Password Generator - Generate Strong Random Passwords
Generate strong, random passwords with configurable length and character types. Ideal for test data, filling test accounts and generating secure passwords. Everything runs in your browser.
Note:All generated data is entirely fictional and not suitable for use as real personal information.
Tips for strong passwords
- Use at least 16 characters for optimal security.
- Combine all character types: uppercase, lowercase, numbers and special characters.
- Use a unique password for each account.
- Consider a password manager to securely store all your passwords.
Password Entropy: How Randomness Determines Strength
Password strength is measured in entropy bits — the number of binary choices an attacker must make to guess the password. More entropy means exponentially longer cracking time.
| Character set | Size | 12-char entropy | 16-char entropy |
|---|---|---|---|
| Lowercase only | 26 | 56 bits | 75 bits |
| Lower + uppercase | 52 | 68 bits | 91 bits |
| Lower + upper + digits | 62 | 71 bits | 95 bits |
| All characters (full set) | 95 | 78 bits | 105 bits |
NIST recommends a minimum of 80 bits of entropy for high-security applications. A 16-character password using the full character set (95 printable ASCII characters) provides 105 bits — well above that threshold.
Testing Password Policies in Software Development
A password generator is a core utility when building or testing authentication systems. Here are the most common developer use cases.
- Policy validation testing — generate passwords that meet and violate specific policies (minimum length, required character types) to verify your validation logic handles all edge cases correctly.
- Test account seeding — generate unique random passwords for test user accounts in staging and CI environments instead of reusing weak or predictable passwords across accounts.
- Password hashing benchmarks — test bcrypt, Argon2, and scrypt cost factors against passwords of varying length and complexity to find the right performance/security balance for your hardware.
- API key and secret generation — use high-entropy random strings as API keys, webhook secrets, or session tokens in test environments where cryptographic key generation libraries are not available.
For complete test user profiles, combine passwords with fictional email addresses and names using the dataset generator.
Password Security Standards: NIST and OWASP Guidelines
Modern password security guidelines have shifted significantly over the past decade. The two most widely referenced standards are NIST SP 800-63B and the OWASP Authentication Cheat Sheet.
- NIST SP 800-63B — recommends a minimum length of 8 characters (15 for high-security systems), no mandatory complexity rules, and checking passwords against known-breach lists. Periodic forced resets are no longer recommended.

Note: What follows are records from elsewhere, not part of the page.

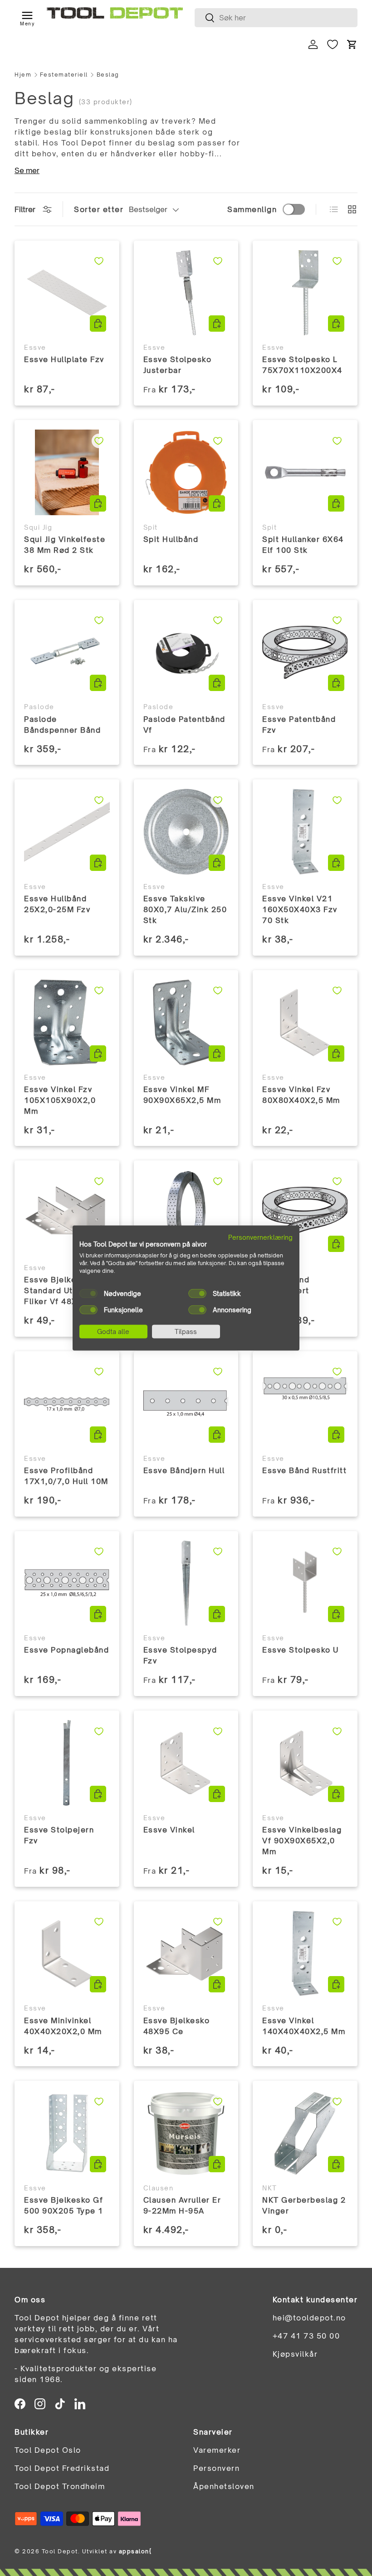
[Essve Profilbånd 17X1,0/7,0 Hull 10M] (67, 1403)
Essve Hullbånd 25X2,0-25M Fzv (57, 904)
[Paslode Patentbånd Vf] (186, 652)
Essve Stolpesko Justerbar (177, 365)
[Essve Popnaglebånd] (67, 1583)
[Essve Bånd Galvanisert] (305, 1213)
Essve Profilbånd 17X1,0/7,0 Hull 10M (66, 1476)
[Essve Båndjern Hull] (186, 1403)
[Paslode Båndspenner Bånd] (67, 652)
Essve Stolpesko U (300, 1649)
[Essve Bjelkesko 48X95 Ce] (186, 1953)
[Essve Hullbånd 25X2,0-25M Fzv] (67, 832)
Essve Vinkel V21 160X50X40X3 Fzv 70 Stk (300, 909)
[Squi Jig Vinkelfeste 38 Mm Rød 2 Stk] (67, 472)
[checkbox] (88, 1293)
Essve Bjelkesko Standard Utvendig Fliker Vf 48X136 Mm (67, 1290)
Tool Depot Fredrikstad (62, 2468)
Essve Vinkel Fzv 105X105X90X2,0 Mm (60, 1100)
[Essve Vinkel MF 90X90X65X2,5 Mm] (186, 1022)
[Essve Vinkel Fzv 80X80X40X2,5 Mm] (305, 1022)
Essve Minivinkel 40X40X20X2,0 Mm (63, 2026)
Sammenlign (252, 209)
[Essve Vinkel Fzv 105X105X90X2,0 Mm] (67, 1022)
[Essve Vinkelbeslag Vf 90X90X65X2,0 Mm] (305, 1763)
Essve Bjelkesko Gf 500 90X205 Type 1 (63, 2205)
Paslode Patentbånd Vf (184, 725)
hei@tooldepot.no (309, 2317)
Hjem (23, 74)
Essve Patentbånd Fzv (299, 725)
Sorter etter (98, 209)
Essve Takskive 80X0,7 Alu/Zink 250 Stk (185, 909)
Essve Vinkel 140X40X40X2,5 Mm (303, 2026)
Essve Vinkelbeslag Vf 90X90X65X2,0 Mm (302, 1840)
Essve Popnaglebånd (66, 1649)
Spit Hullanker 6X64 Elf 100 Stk (303, 545)
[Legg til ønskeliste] (99, 261)
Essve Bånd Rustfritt (304, 1470)
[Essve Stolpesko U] (305, 1583)
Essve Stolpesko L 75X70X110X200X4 (302, 365)
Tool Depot (60, 2551)
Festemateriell (64, 74)
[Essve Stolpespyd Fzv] (186, 1583)
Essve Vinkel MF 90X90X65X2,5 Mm (182, 1095)
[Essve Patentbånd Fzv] (305, 652)
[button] (352, 44)
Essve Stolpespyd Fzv (180, 1655)
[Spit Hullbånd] (186, 472)
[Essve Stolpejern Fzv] (67, 1763)
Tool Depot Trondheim (60, 2486)
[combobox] (276, 17)
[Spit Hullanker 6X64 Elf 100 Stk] (305, 472)
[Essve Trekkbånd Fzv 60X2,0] (186, 1213)
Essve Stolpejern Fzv (59, 1835)
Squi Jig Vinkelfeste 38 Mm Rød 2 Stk (64, 545)
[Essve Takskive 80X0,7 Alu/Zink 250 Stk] (186, 832)
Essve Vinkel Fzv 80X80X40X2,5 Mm (301, 1095)
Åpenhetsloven (224, 2486)
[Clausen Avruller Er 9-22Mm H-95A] (186, 2133)
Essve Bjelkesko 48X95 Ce (176, 2026)
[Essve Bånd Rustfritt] (305, 1403)
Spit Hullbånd (171, 539)
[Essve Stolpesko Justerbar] (186, 293)
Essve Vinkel (169, 1829)
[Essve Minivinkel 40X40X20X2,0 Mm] (67, 1953)
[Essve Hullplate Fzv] (67, 293)
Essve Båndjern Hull (184, 1470)
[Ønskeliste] (333, 44)
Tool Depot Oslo (48, 2450)
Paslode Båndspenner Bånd (62, 725)
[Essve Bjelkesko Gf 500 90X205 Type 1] (67, 2133)
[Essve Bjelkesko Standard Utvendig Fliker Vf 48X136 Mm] (67, 1213)
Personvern (216, 2468)
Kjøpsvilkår (295, 2354)
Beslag (108, 74)
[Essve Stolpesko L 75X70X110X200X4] (305, 293)
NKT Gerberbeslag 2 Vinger (304, 2205)
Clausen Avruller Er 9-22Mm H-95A (182, 2205)
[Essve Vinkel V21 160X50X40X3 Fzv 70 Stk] (305, 832)
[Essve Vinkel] (186, 1763)
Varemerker (216, 2450)
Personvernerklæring (260, 1237)
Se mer (27, 170)
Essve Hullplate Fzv (64, 359)
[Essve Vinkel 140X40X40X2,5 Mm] (305, 1953)
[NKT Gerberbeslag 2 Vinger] (305, 2133)
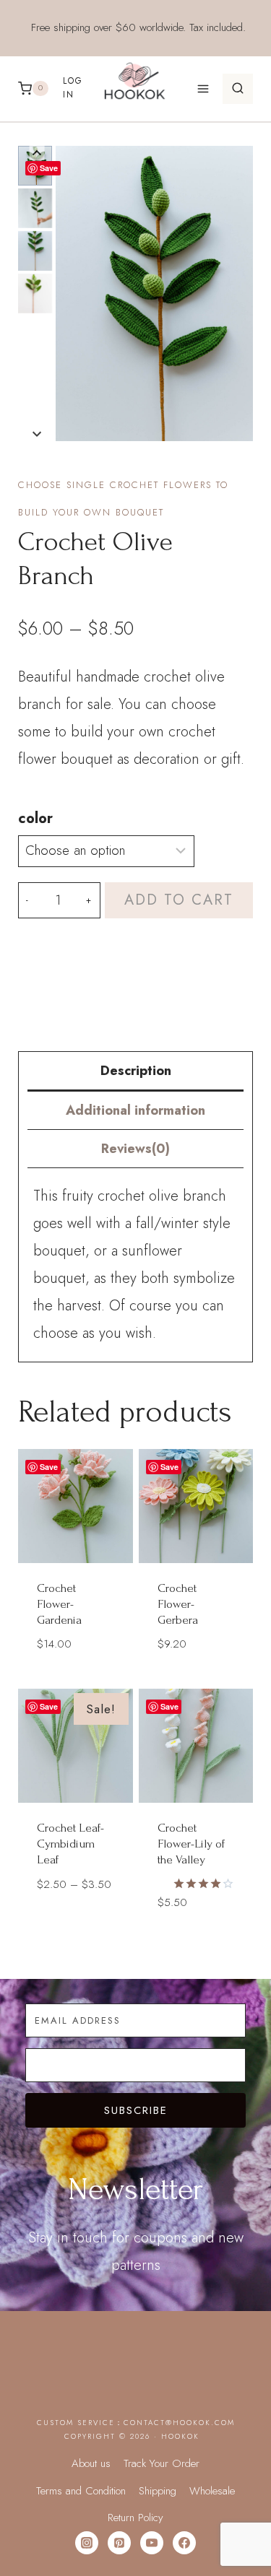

- OWASP — recommends minimum 8 characters, support for all ASCII characters including spaces, no truncation, and rate limiting or account lockout after failed attempts.
- Length over complexity — both NIST and OWASP now emphasize length as the primary driver of password strength rather than mandatory special characters, which often lead to predictable substitutions.
This generator follows these guidelines: it supports all character types, allows lengths from 8 to 128, and generates passwords using cryptographically secure randomness.